# TEXTO ANALIZADO
┄┄┄┄┄┄
El consumo de tabaco, cannabis y alcohol entre estudiantes de 14 a 18 años baja a mínimos históricos
Son los datos que revela la encuesta del Ministerio de Sanidad a partir de más de 35.000 entrevistas. Fuma a diario un 4 % de los jóvenes y el consumo de cannabis desciende casi un 6 % en un año. El consumo de alcohol es el más bajo en los últimos 25 años

El Ministerio de Sanidad ha presentado los resultados de la encuesta Estudes 2025, elaborada a partir de 35.256 entrevistas a estudiantes de Enseñanza Secundaria de entre 14 y 18 años. Este informe demuestra un descenso histórico en el consumo de tabaco y cannabis, así como en las prácticas de riesgo por su consumo esporádico de alcohol.
El informe muestra una disminución generalizada en el consumo de sustancias psicoactivas entre estudiantes de 14 a 18 años. Desciende la prevalencia de consumo de alcohol, tabaco, cannabis e hipnosedantes en todos los tramos temporales analizados. En particular, el consumo en los últimos 12 meses se reduce en 2,6 puntos para el alcohol, 6,5 puntos para el tabaco y 6,3 puntos para el cannabis. También se observa el primer descenso en el uso de hipnosedantes desde 2014.
┄┄┄┄┄┄
Registros listados en un conjunto de datos

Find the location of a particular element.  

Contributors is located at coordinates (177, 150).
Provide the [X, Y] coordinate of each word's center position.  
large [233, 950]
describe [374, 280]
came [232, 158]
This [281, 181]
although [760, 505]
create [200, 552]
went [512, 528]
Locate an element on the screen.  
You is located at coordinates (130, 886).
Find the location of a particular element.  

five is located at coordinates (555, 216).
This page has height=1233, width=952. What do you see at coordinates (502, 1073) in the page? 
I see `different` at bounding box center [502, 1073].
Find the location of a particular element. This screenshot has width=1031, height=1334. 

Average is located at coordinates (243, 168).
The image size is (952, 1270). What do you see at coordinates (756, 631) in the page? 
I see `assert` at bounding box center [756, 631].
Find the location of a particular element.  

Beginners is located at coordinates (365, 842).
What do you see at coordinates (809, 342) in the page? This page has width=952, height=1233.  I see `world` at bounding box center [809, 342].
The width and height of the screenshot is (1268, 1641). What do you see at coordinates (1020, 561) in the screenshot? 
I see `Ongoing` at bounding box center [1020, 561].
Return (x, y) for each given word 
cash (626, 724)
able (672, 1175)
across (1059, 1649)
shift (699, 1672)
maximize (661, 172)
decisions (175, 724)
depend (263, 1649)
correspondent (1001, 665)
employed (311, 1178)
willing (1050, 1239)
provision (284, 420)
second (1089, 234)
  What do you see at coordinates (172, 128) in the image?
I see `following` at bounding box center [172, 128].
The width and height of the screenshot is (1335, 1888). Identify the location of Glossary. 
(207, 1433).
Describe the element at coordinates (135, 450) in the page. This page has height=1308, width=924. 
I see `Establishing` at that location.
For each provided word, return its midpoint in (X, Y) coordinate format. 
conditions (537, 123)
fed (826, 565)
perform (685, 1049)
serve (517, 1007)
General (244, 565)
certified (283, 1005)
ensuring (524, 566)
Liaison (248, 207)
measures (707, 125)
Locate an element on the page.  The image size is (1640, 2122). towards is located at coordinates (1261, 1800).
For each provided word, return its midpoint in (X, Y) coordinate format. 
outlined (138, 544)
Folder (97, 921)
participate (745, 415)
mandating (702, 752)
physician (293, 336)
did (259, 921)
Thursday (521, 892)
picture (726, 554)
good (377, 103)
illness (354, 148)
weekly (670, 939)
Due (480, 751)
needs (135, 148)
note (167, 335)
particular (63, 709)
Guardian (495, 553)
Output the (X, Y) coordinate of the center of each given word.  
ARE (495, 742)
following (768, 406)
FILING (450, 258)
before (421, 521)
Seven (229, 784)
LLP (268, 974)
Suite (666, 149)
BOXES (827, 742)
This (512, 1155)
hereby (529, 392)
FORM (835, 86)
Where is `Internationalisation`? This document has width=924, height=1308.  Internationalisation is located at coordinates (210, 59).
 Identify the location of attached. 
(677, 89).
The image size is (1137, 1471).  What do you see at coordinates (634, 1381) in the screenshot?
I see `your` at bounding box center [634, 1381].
┄┄┄┄┄┄
# ENUNCIADO DE LA TAREA
Extrae sin cambios, del texto sobre el consumo de sustancias entre estudiantes, el fragmento que va desde "El informe muestra" hasta "hipnosedantes desde 2014.".

# RESPUESTA
El informe muestra una disminución generalizada en el consumo de sustancias psicoactivas entre estudiantes de 14 a 18 años. Desciende la prevalencia de consumo de alcohol, tabaco, cannabis e hipnosedantes en todos los tramos temporales analizados. En particular, el consumo en los últimos 12 meses se reduce en 2,6 puntos para el alcohol, 6,5 puntos para el tabaco y 6,3 puntos para el cannabis. También se observa el primer descenso en el uso de hipnosedantes desde 2014.